WHAT YOU ARE ASKED TO DO
Return all lines of the data in which the string "agent" occurs.

PROVIDED RECORDS

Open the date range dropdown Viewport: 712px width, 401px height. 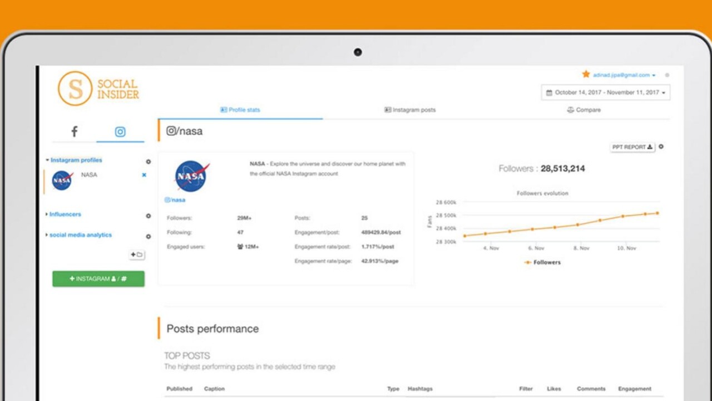606,92
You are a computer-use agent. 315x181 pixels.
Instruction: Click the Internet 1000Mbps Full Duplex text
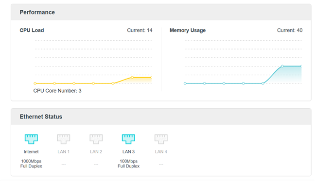click(x=31, y=164)
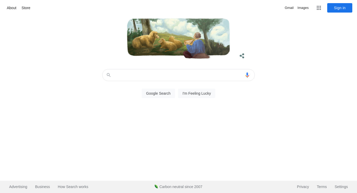Open the Privacy footer link
Image resolution: width=357 pixels, height=193 pixels.
[303, 187]
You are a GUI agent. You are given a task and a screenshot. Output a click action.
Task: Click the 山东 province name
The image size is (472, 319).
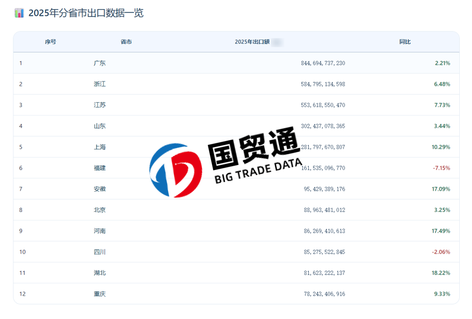coord(99,126)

WRITTEN ANSWER
You are a computer-use agent. 315x181 pixels.
You are a GUI agent. You are given a task and a screenshot. Output a click action.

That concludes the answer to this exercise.